The Power Of Hats

(Illustration: Adele Nichols)

To say my love affair with hats began in the 1990s when I started collecting millinery would be inaccurate. As a child, each Sunday, I stood on a pew backwards, mouth agape, facing a sea of beautiful hats. Presumably, there were people beneath them, but all I saw were the hats. Even now, I have difficulty looking people in the eye, having trained myself to seek the beauty above. Indeed, some mysterious power resides in hats.   

Three of anything constitutes a collection, and finding three crushed but beautiful antique hats is how the Mobile Millinery Museum came into being. As the archive grew to house over 3,000 artifacts, I can vouch for the power hats imbue. I once showed a 1940s flowered tilt hat to an audience, eliciting a teary response from a woman who remembered her mother, in a similar hat, peering down at her as she was wheeled out of surgery. “Mother having taken time to look pretty in that hat,” said the woman, “told me I would be alright.”  

(Illustration: Adele Nichols)

Once, a museum donor laughed when she handed me an orange floral topper she had made herself. “I attended court in this for a traffic violation,” she explained. “but the judge told me since I could light up his courtroom in such a hat, he wouldn’t give me a fine.” 

On another occasion, I hesitated over showing a fragile blue feathered number by designer Philip Warde. A woman in my audience showed excitement at seeing his valued creation, because as a milliner, she had taught Warde the art of blocking hats and then followed his career. Hearing that hats were regaining interest, she was determined to restart her millinery career at the age of 90!  

My favourite hat? It is always the next spectacular piece I discover.

* [Complete the following]:
A: In the essay on hats, how many artifacts did the Mobile Millinery Museum's archive grow to hold?
B: Reproduce word for word the stretch of the essay on hats from "The Power Of" through "resides in hats.".
The lines that come next have no connection to the essay on hats.

* [Provided data]:
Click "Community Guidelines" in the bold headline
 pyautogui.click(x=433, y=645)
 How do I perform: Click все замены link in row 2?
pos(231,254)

* [Written responses]:
A: Over 3,000 artifacts.

B:
The Power Of Hats

(Illustration: Adele Nichols)

To say my love affair with hats began in the 1990s when I started collecting millinery would be inaccurate. As a child, each Sunday, I stood on a pew backwards, mouth agape, facing a sea of beautiful hats. Presumably, there were people beneath them, but all I saw were the hats. Even now, I have difficulty looking people in the eye, having trained myself to seek the beauty above. Indeed, some mysterious power resides in hats.